* Problem requirements *
Switch "points for win" to "points per win" in the part of the records that opens with the line containing "Open the points for win dropdown" and closes with the line containing "pyautogui.click(x=82, y=83)". Write out only those lines, with everything else left unchanged.

[Word and item position data]
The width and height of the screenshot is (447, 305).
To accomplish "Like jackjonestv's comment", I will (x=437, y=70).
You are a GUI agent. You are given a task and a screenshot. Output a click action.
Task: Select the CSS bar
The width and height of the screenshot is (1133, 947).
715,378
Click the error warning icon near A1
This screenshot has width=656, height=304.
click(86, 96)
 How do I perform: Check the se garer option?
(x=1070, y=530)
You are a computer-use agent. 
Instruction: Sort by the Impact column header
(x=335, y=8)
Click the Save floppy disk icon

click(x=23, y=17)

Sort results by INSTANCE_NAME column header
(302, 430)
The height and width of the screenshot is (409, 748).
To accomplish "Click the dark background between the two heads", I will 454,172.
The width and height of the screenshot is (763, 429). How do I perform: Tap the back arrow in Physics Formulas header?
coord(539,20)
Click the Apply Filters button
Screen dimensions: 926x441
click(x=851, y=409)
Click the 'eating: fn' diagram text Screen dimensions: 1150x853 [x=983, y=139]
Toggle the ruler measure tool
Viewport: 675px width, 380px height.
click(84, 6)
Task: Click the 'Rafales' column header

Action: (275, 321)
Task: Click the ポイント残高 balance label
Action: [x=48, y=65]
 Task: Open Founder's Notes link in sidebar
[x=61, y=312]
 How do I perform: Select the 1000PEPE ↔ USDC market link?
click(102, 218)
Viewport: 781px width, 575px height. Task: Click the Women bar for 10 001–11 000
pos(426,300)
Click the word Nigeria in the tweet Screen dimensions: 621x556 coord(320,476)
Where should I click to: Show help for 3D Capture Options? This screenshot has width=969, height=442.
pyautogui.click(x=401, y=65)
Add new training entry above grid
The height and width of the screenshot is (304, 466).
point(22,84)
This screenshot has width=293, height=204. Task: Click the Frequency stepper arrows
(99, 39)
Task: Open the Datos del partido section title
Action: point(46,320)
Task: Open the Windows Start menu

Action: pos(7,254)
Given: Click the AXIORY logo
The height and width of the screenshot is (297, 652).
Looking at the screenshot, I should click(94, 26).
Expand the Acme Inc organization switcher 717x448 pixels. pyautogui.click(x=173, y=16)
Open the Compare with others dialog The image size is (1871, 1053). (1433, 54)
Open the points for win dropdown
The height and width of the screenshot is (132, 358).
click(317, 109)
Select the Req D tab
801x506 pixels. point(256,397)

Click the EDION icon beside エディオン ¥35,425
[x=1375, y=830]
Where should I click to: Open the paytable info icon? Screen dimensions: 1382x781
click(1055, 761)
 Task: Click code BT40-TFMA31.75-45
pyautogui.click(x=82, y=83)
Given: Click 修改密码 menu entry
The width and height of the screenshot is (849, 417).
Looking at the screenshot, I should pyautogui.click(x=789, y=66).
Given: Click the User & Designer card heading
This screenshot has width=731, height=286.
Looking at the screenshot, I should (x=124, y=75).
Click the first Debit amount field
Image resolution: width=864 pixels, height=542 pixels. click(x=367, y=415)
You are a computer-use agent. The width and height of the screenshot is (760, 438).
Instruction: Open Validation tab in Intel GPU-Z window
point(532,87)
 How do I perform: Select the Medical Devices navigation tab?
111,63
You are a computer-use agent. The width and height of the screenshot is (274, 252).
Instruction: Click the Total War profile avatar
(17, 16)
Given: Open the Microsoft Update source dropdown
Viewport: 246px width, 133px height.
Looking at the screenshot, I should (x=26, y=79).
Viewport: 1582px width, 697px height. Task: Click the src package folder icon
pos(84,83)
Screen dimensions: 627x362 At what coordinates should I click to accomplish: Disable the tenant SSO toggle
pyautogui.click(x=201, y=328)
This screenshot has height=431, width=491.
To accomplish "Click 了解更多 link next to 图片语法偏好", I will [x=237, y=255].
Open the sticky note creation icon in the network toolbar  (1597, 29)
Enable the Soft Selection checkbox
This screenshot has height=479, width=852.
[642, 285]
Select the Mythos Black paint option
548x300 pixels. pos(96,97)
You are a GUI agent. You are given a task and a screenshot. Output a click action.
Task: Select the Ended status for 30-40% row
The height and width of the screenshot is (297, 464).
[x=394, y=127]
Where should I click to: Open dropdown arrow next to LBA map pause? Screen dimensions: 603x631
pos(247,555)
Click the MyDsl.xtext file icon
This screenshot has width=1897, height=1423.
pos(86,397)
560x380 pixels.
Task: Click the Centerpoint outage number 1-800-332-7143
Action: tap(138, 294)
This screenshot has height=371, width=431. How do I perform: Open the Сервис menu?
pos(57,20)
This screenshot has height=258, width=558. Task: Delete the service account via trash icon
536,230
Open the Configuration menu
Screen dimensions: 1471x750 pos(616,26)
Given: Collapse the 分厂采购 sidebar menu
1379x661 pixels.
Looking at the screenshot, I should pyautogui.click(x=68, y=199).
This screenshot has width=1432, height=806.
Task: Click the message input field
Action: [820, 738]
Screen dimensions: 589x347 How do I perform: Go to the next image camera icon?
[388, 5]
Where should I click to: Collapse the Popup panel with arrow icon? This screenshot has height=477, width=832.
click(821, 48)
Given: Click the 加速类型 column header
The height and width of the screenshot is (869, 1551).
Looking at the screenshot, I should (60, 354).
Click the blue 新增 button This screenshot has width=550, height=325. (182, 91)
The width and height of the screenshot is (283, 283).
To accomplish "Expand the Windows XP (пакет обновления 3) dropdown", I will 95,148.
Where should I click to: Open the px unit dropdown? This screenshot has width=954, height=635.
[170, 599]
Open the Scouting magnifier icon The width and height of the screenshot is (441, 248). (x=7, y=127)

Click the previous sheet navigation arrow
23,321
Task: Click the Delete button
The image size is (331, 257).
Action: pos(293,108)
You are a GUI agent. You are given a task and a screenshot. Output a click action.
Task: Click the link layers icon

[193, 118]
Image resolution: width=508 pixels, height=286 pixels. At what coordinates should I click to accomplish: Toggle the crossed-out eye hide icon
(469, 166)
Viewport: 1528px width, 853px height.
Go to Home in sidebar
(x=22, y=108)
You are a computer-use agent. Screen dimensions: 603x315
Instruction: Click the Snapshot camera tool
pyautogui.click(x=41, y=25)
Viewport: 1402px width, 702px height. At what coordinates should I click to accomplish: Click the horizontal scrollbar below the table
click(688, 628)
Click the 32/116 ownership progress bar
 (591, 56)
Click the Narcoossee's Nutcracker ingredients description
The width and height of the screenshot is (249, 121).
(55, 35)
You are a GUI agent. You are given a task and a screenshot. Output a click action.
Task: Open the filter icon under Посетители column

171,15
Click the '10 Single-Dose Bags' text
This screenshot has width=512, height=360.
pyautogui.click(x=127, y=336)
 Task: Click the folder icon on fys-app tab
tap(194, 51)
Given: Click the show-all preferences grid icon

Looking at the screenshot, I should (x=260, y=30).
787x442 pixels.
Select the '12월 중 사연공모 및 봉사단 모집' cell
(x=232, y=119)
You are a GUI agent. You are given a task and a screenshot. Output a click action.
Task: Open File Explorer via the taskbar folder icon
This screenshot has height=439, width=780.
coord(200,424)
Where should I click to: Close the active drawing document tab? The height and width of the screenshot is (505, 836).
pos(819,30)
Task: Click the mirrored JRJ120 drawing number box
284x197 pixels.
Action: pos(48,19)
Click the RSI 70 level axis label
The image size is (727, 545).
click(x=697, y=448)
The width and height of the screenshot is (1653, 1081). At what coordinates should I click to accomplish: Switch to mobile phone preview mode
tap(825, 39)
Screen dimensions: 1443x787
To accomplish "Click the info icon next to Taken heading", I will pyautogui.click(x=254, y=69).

* Answer in full *
Open the points per win dropdown
The height and width of the screenshot is (132, 358).
click(317, 109)
Select the Req D tab
801x506 pixels. point(256,397)

Click the EDION icon beside エディオン ¥35,425
[x=1375, y=830]
Where should I click to: Open the paytable info icon? Screen dimensions: 1382x781
click(1055, 761)
 Task: Click code BT40-TFMA31.75-45
pyautogui.click(x=82, y=83)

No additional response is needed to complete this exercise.